Pelosi wurde um 1.30 Uhr von der Polizei gestellt, noch bevor die Leiche gefunden wurde: Er fuhr ohne Führerschein in Pasolinis Alfa Romeo entgegen der Fahrtrichtung auf einer Küstenstraße. Später wurde ein Ring von ihm am Tatort gefunden. Der Stricher behauptete, der Regisseur habe ihn zu bestimmten Sexpraktiken zwingen wollen. Im Streit habe er den viel älteren – Pasolini war 53 – und durchtrainierten Mann mit einem Straßenschild erschlagen. Auf der Flucht sei er dann mit dem Auto über dessen Körper gefahren.
Im ersten Prozess kam ein Gericht noch zum Urteil, dass Pelosi – wegen seines breiten Mundes «la rana», der Frosch, genannt – Mittäter gehabt haben müsse. Die nächsten Instanzen stellten jedoch seine Alleinschuld fest. Trotzdem gab es damals schon Spekulationen, dass Pasolini Opfer eines Komplotts gewesen sein könnte. Italiens bekannteste Journalistin Oriana Fallaci schrieb schon kurz nach seinem Tod, er sei von einem faschistischen Schlägertrupp erschlagen worden.
Italien in den 70er Jahren mit viel politischer Gewalt
Tatsächlich gab es in den 1970ern in Italien eine Welle tödlicher politischer Gewalt von links und rechts. Pasolini – seit seiner Jugend bekennender Kommunist, obwohl ihn die Partei wegen seiner Homosexualität ausgeschlossen hatte – äußerte sich immer wieder zu politischen Fragen. Er galt als unbequemer Intellektueller. Außerdem recherchierte er in den Wochen vor seinem Tod an einem Roman («Petrolio») über Italiens Erdölindustrie.
Der Mann, der ihn getötet haben soll, schwieg nach seiner Freilassung viele Jahre lang zu den Vermutungen. Im Jahr 2005 präsentierte Pelosi jedoch in einem TV-Interview eine völlig neue Version der Ereignisse, die nichts mehr mit einem Streit um Sex zu tun hatte. Laut Pelosi wurde Pasolini von drei sizilianisch sprechenden Männern mit Stöcken und Eisenketten zu Tode geprügelt. Die Stille des Mannes wurde mit Morddrohungen gegen seine Eltern und sich selbst erklärt. Alles dabei: Täter, Opfer, Zeuge, Sündenbock.
Hinweise auf rechte Szene
Man muss diese Version nicht glauben. Aber tatsächlich wurden im Laufe neuer Ermittlungen an Beweismaterial DNA-Spuren von mindestens fünf Männern gefunden. Von Pelosi hingegen gab es in dem Alfa Romeo keinerlei Blutspuren, obwohl er behauptet hatte, nach dem Streit «von Blut getropft» zu haben. Außerdem berichtete ein V-Mann der Polizei, dass zwei sizilianische Brüder in Roms rechter Szene mit ihrer Beteiligung an dem Mord geprahlt hätten. Trotzdem wurden die Ermittlungen 2015 wieder eingestellt.

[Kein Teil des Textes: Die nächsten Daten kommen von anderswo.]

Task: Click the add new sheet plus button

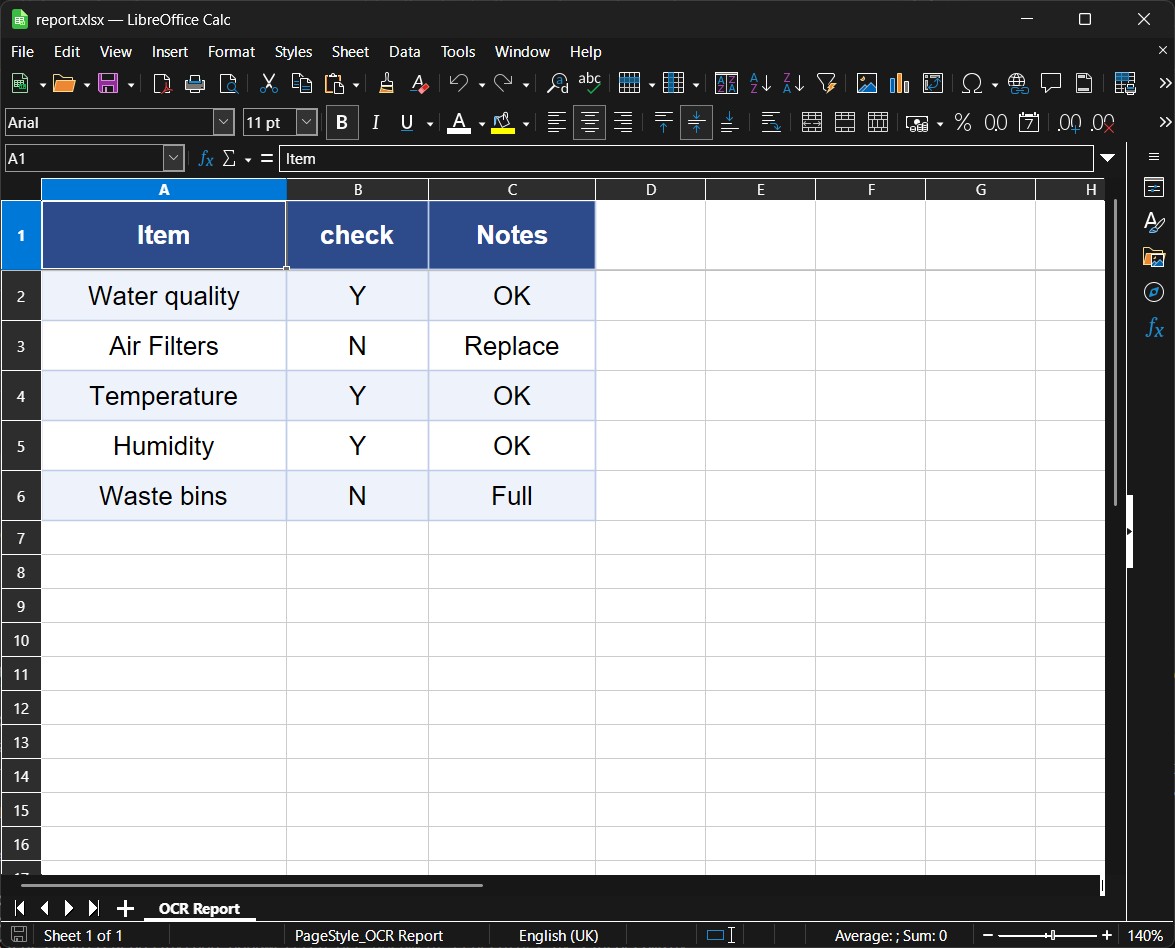Action: pyautogui.click(x=125, y=908)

Es gibt mittlerweile kaum noch eine Möglichkeit, den Fall aufzuklären. Pelosi verstarb 2017 im Alter von 59 Jahren an den Folgen von Krebs. Auch das sizilianische Brüderpaar ist bereits seit vielen Jahren tot. Im März 2023 wurde ein Antrag auf Wiederaufnahme des Verfahrens von der italienischen Justiz abgelehnt.
Fall Pasolini für Italien «wie ein unruhiges Gespenst»

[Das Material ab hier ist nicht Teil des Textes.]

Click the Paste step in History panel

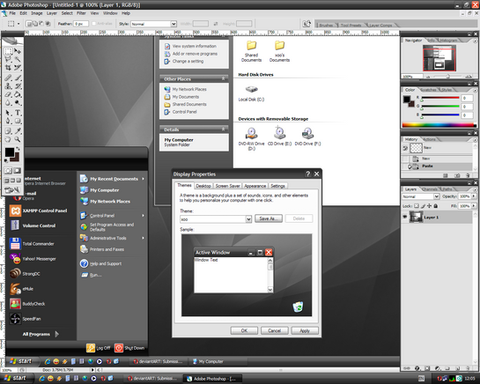[x=427, y=166]
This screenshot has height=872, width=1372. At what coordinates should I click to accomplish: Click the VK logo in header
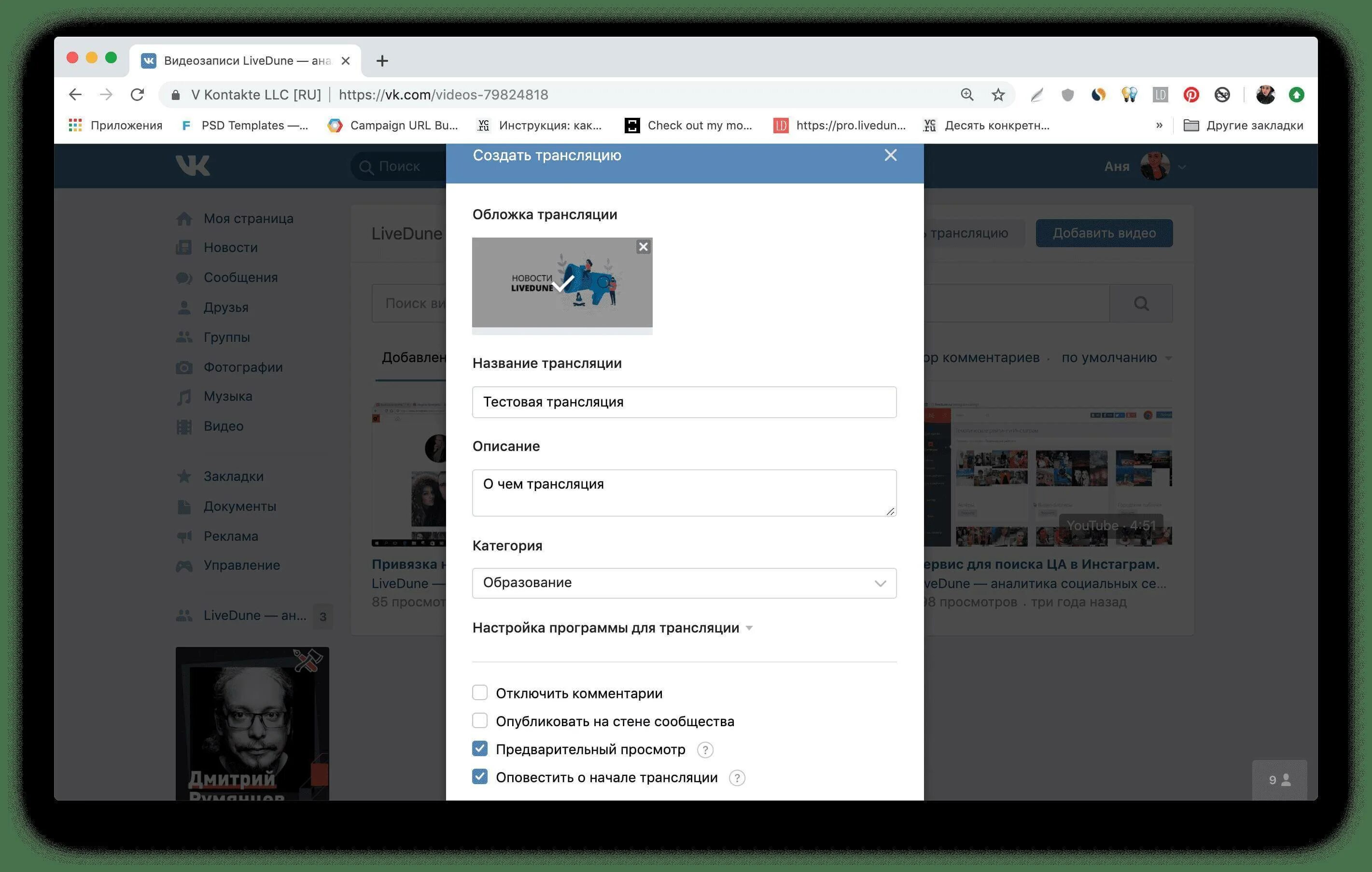pyautogui.click(x=193, y=165)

Umso mehr werden in den Zeitungen diese Tage wieder alle Verästelungen des Falls aufgedröselt. Es gibt auch neue TV-Dokumentationen und Bücher. Die Zeitung «La Repubblica» schreibt: «Das tragische Ende von PPP verfolgt unser kollektives Gedächtnis wie ein unruhiges Gespenst, dem Wahrheit und Gerechtigkeit verweigert wird.»
Wahrscheinlich wissen mittlerweile mehr Menschen, dass Pasolini einem Mord zum Opfer fiel, als dass sie einen seiner immerhin zwei Dutzend Filme gesehen hätten oder auch nur einen der Titel nennen könnten. An der Stelle des Verbrechens erinnert ein kleines Denkmal an einen der großen Intellektuellen Italiens des 20. Jahrhunderts: ein Vogel, der gen Himmel fliegt. Wenn nicht gerade ein Jahrestag ist, besuchen nicht mehr viele Leute diesen Ort.